**** TEXT PROVIDED

Mathematical Insights into Protein Architecture: Persistent Homology and Machine Learning Applied to the Flagellar Motor
Zakaria Lamine, Abdelatif Hafid, Mohamed Rahouti
TL;DR
This work develops a framework that uses persistent homology to extract multiscale topological features from protein structures and integrates them with biochemical descriptors to classify bacterial flagellar motors as rotated or stalled. The authors formalize the algebraic topology underpinning persistence, implement a filtration-based pipeline on PDB data, and fuse topological and biochemical features within an XGBoost classifier. The approach yields around 90% classification accuracy and includes practical tools such as barcodes visualization and a GUI for real-time predictions. Overall, the study demonstrates that topology-informed descriptors can reveal functionally relevant patterns beyond traditional geometric measures, with potential for broader protein-function prediction.

********
**** ENTRIES PROVIDED

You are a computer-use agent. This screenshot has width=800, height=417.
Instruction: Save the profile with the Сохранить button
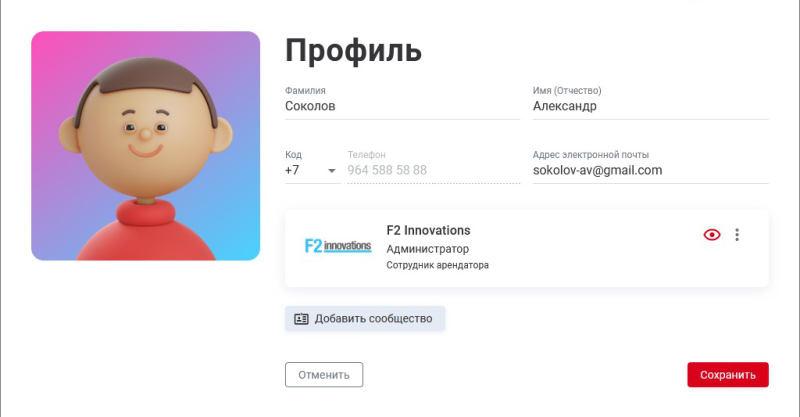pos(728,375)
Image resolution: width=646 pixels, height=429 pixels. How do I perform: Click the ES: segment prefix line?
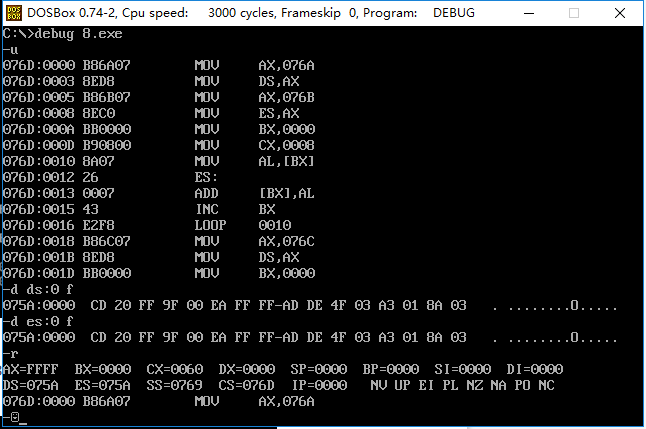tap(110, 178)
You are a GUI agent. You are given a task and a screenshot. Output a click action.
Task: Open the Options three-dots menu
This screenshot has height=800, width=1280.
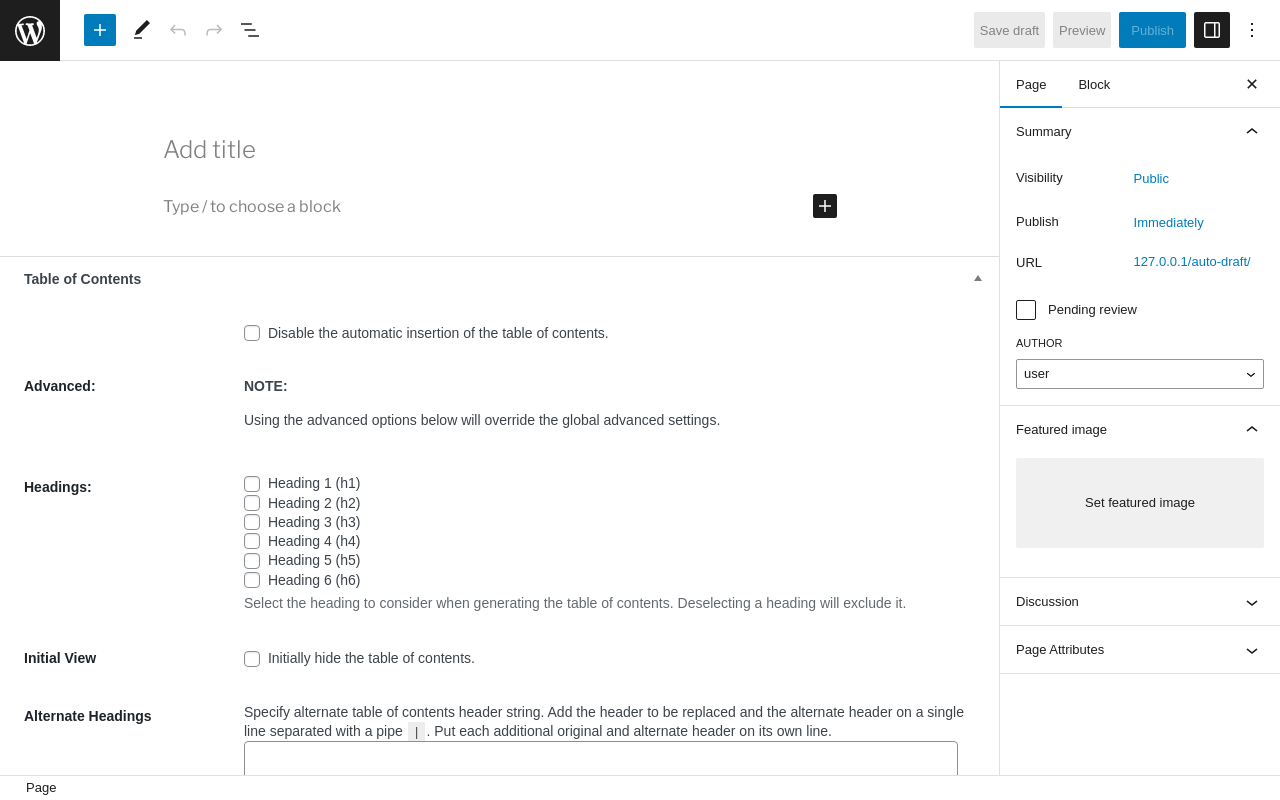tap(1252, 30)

********

#### GOAL OF THE EXERCISE:
Pick up the flagellar motor text after its last sentence and carry it forward. The items are standalone material, unrelated to the flagellar motor text.

#### RESULT:
Abstract
We present a machine learning approach that leverages persistent homology to classify bacterial flagellar motors into two functional states: rotated and stalled. By embedding protein structural data into a topological framework, we extract multiscale features from filtered simplicial complexes constructed over atomic coordinates. These topological invariants, specifically persistence diagrams and barcodes, capture critical geometric and connectivity patterns that correlate with motor function. The extracted features are vectorized and integrated into a machine learning pipeline that includes dimensionality reduction and supervised classification. Applied to a curated dataset of experimentally characterized flagellar motors from diverse bacterial species, our model demonstrates high classification accuracy and robustness to structural variation. This approach highlights the power of topological data analysis in revealing functionally relevant patterns beyond the reach of traditional geometric descriptors, offering a novel computational tool for protein function prediction.